[Records shown]
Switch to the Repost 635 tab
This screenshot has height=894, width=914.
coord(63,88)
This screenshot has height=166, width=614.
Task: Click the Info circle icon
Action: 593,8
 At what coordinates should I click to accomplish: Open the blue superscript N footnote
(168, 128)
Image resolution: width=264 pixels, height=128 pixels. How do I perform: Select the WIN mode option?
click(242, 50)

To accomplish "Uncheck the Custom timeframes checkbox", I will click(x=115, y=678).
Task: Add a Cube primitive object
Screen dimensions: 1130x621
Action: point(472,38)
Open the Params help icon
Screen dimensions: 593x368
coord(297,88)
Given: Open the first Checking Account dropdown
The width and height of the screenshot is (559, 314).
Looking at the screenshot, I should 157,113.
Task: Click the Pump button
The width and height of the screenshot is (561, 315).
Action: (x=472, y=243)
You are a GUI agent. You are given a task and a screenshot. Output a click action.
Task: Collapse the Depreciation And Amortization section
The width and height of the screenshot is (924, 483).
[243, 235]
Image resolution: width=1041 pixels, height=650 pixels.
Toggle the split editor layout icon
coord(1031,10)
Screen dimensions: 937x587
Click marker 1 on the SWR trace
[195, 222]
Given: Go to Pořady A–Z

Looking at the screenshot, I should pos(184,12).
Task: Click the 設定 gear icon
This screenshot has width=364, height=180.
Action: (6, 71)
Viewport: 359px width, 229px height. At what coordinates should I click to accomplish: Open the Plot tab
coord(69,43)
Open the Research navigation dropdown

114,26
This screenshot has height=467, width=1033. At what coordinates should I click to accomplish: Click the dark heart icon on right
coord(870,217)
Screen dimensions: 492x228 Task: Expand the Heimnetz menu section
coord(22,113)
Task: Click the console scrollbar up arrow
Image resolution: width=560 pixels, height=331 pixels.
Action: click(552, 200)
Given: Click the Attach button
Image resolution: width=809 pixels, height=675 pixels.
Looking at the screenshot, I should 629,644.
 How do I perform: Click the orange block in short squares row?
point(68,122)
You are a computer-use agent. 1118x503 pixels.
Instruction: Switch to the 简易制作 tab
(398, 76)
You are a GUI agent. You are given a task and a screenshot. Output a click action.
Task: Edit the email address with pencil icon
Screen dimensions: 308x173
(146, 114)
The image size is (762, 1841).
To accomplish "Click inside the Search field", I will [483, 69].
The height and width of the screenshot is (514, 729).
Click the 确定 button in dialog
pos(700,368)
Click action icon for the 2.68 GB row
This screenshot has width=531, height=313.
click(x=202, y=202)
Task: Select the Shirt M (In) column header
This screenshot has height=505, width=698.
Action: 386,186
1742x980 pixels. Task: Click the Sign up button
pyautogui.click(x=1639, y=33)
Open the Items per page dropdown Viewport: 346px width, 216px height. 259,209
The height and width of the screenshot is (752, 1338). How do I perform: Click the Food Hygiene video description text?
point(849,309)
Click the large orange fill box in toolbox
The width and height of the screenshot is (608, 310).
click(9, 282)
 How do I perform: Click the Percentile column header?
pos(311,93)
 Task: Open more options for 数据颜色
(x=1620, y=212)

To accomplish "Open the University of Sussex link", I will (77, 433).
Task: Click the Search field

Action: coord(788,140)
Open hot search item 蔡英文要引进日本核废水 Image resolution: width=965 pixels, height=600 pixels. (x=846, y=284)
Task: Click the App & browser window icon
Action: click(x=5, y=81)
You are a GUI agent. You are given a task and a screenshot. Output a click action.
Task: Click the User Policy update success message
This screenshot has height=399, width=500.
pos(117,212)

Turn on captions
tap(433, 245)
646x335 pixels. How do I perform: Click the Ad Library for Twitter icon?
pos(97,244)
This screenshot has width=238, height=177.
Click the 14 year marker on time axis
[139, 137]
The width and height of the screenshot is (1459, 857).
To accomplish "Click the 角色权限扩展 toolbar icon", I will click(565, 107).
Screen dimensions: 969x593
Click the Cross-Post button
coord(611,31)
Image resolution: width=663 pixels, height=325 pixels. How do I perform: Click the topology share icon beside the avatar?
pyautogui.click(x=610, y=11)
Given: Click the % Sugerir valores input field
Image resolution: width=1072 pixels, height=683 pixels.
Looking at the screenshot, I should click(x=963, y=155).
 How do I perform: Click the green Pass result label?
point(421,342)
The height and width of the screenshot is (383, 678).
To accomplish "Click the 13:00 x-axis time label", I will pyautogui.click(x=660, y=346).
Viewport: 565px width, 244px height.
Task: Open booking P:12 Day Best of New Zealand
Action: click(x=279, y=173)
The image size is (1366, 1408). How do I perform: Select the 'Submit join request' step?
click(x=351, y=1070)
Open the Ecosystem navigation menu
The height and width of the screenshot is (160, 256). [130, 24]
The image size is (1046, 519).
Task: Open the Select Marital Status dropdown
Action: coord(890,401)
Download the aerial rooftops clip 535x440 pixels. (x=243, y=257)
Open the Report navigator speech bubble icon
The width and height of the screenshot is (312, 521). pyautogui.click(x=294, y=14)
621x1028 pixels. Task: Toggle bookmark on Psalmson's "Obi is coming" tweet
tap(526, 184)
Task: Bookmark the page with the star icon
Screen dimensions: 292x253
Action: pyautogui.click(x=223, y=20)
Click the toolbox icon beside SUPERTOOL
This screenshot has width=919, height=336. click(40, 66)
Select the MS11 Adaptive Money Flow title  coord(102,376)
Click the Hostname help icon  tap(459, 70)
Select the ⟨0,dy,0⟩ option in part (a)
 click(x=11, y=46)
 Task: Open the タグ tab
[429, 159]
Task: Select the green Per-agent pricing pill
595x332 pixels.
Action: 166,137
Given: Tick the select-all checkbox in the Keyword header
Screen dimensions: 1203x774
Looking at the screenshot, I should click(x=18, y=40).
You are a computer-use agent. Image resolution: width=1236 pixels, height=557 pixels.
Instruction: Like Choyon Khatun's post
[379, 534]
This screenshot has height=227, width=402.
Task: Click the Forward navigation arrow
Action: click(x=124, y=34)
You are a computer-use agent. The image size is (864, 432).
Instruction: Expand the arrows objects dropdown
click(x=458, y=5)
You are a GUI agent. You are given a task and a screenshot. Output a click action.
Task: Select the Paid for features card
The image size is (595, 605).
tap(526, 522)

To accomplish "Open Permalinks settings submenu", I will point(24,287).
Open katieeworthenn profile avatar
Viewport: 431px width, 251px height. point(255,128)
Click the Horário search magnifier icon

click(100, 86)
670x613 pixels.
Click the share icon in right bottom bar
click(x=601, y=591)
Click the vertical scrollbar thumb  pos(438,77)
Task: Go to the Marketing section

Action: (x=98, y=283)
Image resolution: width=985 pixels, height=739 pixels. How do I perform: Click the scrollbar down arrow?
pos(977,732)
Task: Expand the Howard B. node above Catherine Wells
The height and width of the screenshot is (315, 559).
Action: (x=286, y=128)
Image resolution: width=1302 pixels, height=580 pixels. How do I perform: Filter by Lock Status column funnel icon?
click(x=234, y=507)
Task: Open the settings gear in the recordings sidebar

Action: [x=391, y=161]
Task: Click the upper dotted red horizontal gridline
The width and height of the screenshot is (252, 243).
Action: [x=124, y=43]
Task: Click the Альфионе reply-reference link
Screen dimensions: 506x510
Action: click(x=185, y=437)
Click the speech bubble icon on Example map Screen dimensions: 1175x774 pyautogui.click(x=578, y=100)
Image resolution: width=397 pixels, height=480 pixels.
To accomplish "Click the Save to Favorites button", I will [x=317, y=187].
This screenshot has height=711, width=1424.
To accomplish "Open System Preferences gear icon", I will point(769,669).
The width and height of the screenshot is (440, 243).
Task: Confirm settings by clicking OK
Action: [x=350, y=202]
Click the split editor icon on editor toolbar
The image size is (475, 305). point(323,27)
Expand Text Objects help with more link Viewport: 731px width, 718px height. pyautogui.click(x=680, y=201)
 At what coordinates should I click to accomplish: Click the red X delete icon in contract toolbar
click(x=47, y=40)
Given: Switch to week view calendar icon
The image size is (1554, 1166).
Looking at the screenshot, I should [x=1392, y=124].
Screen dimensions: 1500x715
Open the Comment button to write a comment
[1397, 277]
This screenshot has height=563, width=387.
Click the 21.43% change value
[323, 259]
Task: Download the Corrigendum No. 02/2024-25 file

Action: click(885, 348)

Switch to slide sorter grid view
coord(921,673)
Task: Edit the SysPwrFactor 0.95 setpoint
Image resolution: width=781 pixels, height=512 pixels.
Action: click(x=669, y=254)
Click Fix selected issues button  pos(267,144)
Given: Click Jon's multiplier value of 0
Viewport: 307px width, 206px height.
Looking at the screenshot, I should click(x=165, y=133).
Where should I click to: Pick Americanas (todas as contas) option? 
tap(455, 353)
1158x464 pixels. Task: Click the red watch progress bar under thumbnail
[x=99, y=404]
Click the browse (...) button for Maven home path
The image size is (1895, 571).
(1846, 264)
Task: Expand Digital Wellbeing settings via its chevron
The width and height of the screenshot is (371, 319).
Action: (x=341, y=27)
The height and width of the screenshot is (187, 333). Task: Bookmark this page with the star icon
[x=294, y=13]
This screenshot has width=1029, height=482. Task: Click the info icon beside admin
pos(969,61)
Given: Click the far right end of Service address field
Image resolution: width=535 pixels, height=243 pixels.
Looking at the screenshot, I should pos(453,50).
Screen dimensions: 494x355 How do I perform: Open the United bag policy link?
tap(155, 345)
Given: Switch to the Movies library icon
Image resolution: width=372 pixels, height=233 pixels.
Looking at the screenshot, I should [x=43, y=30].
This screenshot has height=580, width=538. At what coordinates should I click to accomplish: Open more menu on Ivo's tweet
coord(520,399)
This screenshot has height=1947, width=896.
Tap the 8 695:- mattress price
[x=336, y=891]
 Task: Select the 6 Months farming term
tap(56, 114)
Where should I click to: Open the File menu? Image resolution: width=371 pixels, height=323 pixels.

[What the task asks] Retype the portion of the data above that starts on the line with "The width and height of the screenshot is (1459, 857)." and finishes on the line with "Given: Click the %", including both of those lines.

[Result]
The width and height of the screenshot is (1459, 857).
To accomplish "Click the 角色权限扩展 toolbar icon", I will click(565, 107).
Screen dimensions: 969x593
Click the Cross-Post button
coord(611,31)
Image resolution: width=663 pixels, height=325 pixels. How do I perform: Click the topology share icon beside the avatar?
pyautogui.click(x=610, y=11)
Given: Click the % Sugerir valores input field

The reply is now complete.